アメリカでの放送開始が2000年というから、かなり古い作品だ。それにもかかわらず、その中で犯罪捜査に用いられているコンピュータテクノロジー、法医学的解析など、どれをとっても今日の日本の先端技術のさらに先を行くものだ。

それだけアメリカの犯罪捜査法は進んでいるという事。

このCSIのチームを率いる主任は、グリッソムという人物。これがまた通常のアメリカのドラマにありがちなヒーロータイプではなく、むしろオタクの部類というのが実にユニーク。何しろ専門が昆虫学と来ている。

犯罪捜査の刑事物だとやたら暴力シーン、発砲シーン、そしてカーチェイスとお決まりのシーンの連続だったりするのがこのドラマではCSIの本拠地であるラボがでの分析の進行がドラマの中心。

CSIの分析官はいずれも科学知識にすぐれた科学者なのだが、あるエピソードのときに面白い事が起きた。

主任のグリッソムが風邪を引き仕事を休んだのだ。そしてその風邪はCSIの部下たちに間にも広がり始めていた。

現場検証から帰ってきた部員のニックが、ラボでホッジスの目の前で盛大なくしゃみをした。

するとくしゃみのしぶきを浴びたホッジスがこう言う。「中国では、風邪を引いたら、マスクをして、他人にくしゃみのしぶきをかけないようにするのがエチケットなんだ」

このせりふにくしゃみをしたニックが答える。「じゃ、中国で働けば」

先端技術や高度な科学知識を備えているはずのCSIの部員なのに、風邪などの感染症に対する自己防衛はほとんど何もしないというのが面白いところ。

アメリカ人はコロナ感染の拡大以前には、一般人はマスクをしなかった。それはCSI部員のような人たちでもそうだったという事だろう。

そういえば、私がオーストラリアにしばらく滞在していたときの事。あるオーストラリア人が風邪を引いたのか鼻水がたれてきた。

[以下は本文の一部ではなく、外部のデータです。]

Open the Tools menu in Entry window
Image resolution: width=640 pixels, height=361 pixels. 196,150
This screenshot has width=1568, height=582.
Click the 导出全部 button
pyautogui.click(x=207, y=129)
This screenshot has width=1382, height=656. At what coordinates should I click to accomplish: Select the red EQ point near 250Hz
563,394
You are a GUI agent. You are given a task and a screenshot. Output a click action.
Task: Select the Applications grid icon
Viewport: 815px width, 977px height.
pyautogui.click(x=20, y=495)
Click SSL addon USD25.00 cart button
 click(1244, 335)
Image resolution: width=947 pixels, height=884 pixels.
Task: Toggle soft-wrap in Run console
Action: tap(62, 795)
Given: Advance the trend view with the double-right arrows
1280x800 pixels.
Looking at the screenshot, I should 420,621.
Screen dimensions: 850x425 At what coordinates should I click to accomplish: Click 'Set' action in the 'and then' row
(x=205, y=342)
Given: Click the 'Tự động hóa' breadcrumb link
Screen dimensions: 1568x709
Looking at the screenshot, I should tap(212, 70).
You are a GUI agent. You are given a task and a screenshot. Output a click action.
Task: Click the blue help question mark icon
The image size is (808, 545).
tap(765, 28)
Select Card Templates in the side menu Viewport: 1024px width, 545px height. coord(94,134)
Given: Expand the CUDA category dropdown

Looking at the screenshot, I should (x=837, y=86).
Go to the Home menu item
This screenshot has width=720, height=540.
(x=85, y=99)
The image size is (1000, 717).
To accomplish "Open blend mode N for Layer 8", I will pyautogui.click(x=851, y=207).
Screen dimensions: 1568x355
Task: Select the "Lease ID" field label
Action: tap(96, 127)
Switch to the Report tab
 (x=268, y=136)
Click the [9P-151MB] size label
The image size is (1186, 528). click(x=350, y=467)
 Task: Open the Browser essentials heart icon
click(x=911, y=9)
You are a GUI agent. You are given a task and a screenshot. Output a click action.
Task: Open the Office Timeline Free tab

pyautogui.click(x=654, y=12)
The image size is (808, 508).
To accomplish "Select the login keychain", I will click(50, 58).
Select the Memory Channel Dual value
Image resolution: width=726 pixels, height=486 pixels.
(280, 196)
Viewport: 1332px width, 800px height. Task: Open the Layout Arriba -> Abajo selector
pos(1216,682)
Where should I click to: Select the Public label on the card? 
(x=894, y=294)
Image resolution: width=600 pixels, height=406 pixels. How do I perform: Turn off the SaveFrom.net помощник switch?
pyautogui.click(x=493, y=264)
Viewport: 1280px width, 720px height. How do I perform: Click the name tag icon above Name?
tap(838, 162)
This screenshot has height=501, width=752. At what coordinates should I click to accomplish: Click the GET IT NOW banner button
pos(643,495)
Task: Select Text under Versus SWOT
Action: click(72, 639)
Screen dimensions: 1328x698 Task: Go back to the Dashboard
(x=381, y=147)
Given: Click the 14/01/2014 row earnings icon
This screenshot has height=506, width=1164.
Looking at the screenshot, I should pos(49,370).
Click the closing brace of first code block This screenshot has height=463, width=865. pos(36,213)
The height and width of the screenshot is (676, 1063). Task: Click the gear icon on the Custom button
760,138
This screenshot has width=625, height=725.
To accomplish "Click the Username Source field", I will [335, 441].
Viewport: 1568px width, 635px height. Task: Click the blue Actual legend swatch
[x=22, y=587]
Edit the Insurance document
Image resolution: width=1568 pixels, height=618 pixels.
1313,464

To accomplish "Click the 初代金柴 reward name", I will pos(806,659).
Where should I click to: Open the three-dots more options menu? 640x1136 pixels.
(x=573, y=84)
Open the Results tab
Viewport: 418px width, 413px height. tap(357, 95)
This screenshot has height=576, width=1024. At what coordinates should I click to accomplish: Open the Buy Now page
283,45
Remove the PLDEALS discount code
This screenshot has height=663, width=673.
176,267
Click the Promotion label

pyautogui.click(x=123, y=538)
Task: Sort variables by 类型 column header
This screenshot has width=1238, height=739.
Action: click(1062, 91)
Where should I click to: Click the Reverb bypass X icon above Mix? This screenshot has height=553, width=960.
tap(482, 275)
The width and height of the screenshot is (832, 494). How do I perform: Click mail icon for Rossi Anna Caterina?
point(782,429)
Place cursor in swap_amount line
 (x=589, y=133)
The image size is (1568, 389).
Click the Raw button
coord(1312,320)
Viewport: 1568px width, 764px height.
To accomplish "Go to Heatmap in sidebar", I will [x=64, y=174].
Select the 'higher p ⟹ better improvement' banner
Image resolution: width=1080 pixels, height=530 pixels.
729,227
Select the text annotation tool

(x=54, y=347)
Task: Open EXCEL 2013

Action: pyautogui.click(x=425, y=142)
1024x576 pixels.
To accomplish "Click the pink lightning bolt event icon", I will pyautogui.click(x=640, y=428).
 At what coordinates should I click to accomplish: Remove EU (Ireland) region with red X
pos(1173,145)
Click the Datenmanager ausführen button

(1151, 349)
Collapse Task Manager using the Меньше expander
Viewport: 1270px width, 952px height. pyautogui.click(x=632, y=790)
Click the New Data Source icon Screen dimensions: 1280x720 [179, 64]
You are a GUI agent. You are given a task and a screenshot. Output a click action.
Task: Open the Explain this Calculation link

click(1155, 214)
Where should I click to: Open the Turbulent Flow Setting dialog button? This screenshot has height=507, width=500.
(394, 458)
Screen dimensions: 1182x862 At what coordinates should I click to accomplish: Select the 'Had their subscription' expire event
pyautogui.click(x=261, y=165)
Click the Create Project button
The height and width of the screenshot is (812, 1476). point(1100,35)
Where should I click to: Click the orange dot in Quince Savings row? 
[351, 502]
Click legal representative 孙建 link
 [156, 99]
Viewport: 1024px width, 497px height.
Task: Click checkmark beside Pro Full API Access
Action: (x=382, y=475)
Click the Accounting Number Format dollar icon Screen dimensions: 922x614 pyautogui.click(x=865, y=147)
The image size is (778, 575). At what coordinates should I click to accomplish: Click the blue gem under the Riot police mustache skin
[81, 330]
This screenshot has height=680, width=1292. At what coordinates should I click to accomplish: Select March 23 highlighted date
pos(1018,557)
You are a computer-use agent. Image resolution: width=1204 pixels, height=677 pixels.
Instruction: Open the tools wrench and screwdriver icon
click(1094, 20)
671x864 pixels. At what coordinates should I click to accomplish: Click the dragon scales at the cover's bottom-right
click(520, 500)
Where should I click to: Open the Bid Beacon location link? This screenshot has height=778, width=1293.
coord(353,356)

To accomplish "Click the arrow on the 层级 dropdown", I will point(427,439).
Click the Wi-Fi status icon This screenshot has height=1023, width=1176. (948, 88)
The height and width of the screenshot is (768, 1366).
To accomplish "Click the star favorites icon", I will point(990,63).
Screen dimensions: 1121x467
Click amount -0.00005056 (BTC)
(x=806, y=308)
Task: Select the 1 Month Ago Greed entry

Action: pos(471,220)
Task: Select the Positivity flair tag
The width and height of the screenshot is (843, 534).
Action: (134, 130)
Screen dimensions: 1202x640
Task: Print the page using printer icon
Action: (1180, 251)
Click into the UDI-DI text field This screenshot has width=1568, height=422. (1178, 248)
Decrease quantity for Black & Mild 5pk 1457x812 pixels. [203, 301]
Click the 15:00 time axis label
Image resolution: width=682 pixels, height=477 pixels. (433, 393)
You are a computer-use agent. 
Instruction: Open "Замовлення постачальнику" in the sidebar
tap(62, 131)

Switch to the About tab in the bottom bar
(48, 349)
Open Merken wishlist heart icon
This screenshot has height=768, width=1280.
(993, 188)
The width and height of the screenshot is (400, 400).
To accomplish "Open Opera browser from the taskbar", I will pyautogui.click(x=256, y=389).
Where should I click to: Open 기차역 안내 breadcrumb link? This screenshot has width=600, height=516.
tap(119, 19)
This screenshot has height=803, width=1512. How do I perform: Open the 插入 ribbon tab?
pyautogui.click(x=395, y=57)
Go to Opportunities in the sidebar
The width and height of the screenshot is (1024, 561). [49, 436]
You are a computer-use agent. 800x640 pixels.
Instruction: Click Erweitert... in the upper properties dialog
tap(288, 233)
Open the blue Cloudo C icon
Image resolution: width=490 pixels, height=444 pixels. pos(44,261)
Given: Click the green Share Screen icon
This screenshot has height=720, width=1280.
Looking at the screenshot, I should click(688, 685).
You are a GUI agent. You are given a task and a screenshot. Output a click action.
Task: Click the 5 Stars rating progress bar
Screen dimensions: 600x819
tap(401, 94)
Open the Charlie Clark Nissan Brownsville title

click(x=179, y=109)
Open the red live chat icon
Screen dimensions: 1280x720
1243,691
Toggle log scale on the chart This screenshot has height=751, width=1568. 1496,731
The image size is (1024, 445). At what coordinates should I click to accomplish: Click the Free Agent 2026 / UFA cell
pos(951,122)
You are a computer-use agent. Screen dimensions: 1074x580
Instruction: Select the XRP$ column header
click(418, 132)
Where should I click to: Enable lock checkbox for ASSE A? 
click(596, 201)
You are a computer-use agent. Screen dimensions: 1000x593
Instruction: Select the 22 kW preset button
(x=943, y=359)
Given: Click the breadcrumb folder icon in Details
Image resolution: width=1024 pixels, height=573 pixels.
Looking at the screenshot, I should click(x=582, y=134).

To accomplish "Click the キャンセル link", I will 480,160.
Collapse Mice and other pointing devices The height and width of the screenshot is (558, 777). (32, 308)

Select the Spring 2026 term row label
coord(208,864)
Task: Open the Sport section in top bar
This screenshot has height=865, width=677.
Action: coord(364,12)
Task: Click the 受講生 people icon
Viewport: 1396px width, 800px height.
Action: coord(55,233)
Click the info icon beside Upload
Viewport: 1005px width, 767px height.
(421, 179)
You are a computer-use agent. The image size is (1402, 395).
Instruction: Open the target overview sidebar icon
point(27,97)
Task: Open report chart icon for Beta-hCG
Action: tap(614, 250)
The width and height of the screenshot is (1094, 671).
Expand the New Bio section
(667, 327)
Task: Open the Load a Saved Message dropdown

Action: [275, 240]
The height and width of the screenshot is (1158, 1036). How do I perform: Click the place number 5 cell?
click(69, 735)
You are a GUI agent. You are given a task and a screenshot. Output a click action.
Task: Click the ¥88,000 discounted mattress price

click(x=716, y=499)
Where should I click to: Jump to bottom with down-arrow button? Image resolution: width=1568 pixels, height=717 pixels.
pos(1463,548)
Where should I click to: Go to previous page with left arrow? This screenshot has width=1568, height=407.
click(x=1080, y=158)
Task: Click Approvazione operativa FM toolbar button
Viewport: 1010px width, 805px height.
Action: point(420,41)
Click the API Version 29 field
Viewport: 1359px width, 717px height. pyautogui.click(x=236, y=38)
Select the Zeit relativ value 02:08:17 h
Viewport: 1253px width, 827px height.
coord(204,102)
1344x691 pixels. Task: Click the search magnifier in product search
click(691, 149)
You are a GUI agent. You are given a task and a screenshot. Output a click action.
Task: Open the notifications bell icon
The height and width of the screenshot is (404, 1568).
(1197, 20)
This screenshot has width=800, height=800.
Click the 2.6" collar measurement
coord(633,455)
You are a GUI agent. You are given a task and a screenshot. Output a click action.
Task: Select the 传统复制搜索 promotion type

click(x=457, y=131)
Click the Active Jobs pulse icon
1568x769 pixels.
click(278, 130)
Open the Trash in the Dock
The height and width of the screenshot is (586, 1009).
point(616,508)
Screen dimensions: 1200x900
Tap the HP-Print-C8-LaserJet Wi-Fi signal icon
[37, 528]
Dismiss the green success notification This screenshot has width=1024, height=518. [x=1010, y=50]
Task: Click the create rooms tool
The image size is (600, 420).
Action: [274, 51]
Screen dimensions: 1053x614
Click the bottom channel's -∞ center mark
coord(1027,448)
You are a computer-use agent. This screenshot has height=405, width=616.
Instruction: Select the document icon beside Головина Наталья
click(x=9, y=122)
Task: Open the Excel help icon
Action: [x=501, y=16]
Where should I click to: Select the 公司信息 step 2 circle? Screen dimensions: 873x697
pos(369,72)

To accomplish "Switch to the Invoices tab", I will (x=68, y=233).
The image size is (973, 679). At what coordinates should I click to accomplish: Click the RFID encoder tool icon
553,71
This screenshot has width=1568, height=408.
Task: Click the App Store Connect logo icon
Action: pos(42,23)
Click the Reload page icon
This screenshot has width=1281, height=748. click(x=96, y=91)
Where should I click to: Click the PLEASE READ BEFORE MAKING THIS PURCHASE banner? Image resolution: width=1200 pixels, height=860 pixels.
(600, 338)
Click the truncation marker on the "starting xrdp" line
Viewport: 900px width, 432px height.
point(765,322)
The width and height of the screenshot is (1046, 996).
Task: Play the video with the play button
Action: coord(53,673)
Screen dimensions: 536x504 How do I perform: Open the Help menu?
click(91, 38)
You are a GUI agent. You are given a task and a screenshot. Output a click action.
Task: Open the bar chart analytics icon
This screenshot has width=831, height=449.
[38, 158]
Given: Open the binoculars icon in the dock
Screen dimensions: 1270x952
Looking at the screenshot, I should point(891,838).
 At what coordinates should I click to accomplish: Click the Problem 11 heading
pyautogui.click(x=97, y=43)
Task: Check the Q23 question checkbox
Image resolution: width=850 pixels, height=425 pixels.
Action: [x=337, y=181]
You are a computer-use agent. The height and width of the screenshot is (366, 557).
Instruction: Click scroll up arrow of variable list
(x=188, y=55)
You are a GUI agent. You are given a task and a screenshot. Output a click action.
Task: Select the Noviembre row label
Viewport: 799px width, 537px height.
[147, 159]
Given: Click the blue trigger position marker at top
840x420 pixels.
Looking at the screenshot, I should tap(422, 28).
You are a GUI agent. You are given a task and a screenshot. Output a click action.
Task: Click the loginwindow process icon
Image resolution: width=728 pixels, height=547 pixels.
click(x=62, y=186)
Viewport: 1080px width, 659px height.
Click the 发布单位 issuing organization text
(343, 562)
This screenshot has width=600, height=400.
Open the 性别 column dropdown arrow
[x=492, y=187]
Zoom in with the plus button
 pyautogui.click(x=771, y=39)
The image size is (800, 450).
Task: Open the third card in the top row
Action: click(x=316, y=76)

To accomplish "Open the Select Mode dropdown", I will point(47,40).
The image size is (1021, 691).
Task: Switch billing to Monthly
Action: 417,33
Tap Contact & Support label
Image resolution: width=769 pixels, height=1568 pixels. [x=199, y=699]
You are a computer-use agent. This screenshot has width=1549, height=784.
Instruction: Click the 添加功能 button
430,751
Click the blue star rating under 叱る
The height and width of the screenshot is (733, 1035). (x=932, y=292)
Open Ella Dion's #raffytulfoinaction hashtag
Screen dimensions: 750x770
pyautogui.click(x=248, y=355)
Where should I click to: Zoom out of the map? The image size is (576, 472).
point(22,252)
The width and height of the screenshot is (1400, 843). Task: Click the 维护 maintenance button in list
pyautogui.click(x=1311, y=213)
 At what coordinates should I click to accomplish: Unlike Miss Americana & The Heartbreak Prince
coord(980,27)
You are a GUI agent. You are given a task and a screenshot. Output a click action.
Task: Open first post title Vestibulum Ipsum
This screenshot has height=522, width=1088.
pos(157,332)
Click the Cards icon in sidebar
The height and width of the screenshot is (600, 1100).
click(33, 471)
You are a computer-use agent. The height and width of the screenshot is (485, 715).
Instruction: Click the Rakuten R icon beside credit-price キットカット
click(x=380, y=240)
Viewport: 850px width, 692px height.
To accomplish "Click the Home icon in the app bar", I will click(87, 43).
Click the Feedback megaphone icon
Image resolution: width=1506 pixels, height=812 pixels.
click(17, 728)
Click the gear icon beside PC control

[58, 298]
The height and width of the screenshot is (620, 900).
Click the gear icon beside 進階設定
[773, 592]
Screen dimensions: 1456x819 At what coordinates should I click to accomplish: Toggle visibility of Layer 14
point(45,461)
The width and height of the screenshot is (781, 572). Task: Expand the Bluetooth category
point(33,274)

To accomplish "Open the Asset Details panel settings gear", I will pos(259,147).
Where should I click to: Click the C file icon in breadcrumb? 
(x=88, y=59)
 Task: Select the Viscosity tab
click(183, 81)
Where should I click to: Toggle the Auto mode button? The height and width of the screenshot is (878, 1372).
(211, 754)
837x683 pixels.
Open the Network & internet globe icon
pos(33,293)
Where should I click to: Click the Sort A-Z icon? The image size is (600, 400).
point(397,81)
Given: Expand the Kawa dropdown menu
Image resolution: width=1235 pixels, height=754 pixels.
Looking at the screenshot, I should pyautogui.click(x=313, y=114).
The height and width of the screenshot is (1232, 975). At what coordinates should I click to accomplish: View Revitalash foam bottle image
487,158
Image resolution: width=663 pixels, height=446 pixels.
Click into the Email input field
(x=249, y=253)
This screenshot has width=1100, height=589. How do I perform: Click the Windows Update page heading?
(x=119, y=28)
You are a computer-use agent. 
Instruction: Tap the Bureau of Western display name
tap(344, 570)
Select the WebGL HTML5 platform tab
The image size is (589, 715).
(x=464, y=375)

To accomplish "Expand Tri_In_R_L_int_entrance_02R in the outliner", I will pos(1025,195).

するとおもむろにハンカチをポケットから取り出して、それでわたしの目の前で大きな音をさせて鼻をかんだのだ。

現場には、他にも数人のアジア人。本人を除く全員がこの行為に凍りついた。

アジアの各国では日本と同じく、他人の目の前で盛大に鼻をかむのはエチケット違反のようだ。大体、非衛生的にもほどがある。

今回のコロナウイルスが全世界的に蔓延した事で、それぞれの国の日常の行動やマナーの差が感染拡大の規模や早さに大いに関係しているのではないか。欧米各国では感染拡大のスピード、規模ともに日本をはるかに上回ったのは、欧米人が日常、何気に行ってきた行動が関係していると思うのだ。